Count the lines in the entries that contain the string "will". State nothing but the number.

**Pixel coordinate grounding data**
*-*-*
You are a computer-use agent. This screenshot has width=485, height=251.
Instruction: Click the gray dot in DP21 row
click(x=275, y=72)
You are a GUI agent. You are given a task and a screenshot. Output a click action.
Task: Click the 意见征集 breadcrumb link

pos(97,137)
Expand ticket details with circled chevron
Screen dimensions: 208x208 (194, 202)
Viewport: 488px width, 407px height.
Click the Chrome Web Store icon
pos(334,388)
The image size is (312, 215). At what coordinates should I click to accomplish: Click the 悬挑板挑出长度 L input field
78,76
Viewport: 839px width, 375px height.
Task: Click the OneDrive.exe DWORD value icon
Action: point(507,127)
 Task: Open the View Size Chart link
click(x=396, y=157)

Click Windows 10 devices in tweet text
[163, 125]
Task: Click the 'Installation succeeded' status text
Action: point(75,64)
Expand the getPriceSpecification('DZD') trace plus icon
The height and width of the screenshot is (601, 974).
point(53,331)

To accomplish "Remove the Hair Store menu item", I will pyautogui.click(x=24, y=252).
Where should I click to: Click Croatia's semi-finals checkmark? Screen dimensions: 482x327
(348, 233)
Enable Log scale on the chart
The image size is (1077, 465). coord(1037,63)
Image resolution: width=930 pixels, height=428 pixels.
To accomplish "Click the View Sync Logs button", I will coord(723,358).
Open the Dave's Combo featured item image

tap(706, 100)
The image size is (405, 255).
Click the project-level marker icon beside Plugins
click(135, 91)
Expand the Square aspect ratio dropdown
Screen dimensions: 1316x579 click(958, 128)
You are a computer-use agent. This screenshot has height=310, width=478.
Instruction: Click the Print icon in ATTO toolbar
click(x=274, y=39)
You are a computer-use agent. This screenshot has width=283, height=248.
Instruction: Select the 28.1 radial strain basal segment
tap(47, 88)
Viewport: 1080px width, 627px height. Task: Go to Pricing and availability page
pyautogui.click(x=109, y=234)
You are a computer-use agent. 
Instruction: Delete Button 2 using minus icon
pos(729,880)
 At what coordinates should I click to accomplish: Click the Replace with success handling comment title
*-*-*
**Exercise response**
2